» **EXERCISE**:
In the data that follows, find each line containing "screenshot" and copy it.

» **RAW DATA**:
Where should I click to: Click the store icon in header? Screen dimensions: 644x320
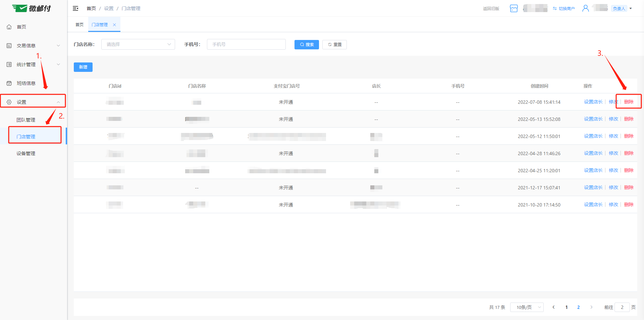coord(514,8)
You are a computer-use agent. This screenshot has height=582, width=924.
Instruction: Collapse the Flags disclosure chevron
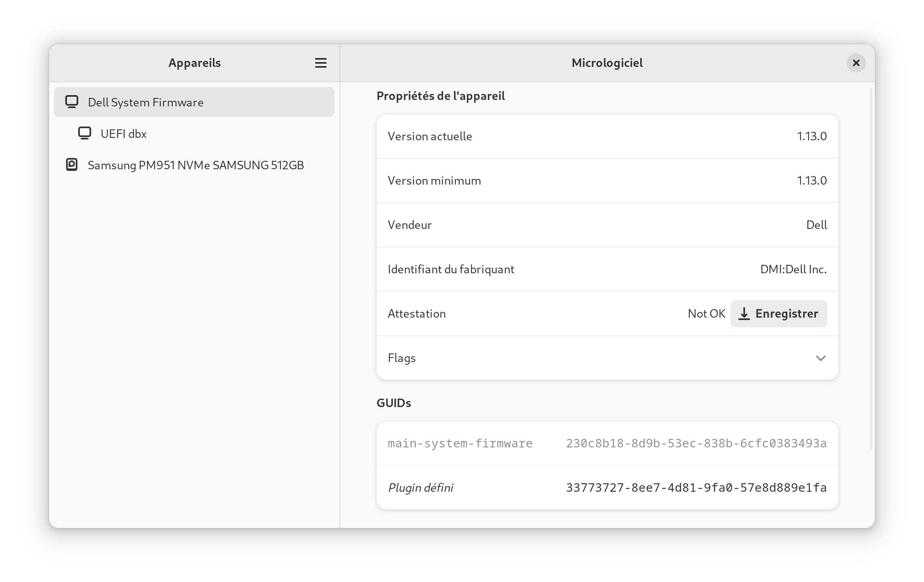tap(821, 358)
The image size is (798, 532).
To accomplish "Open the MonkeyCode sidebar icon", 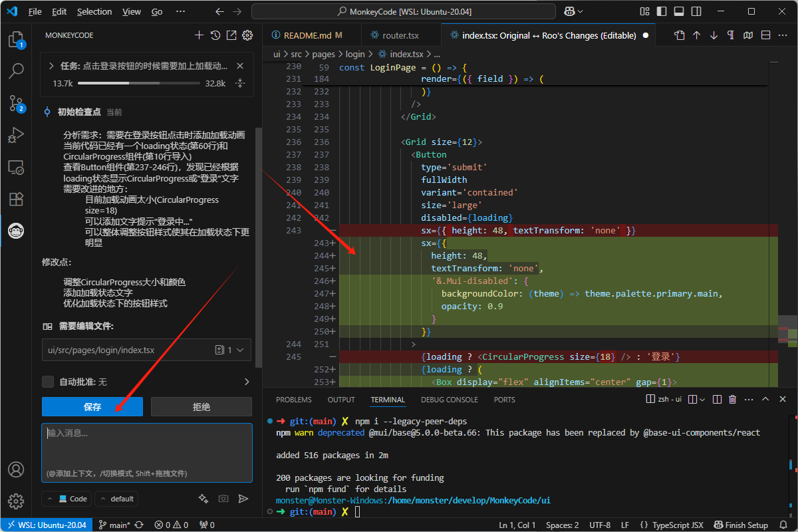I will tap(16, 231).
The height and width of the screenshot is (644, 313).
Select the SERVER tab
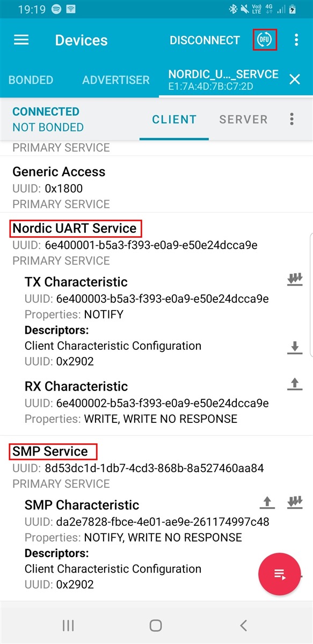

» **RESULT OF THIS EXERCISE**:
You are a computer-use agent. This screenshot has height=582, width=924.
The height and width of the screenshot is (644, 313).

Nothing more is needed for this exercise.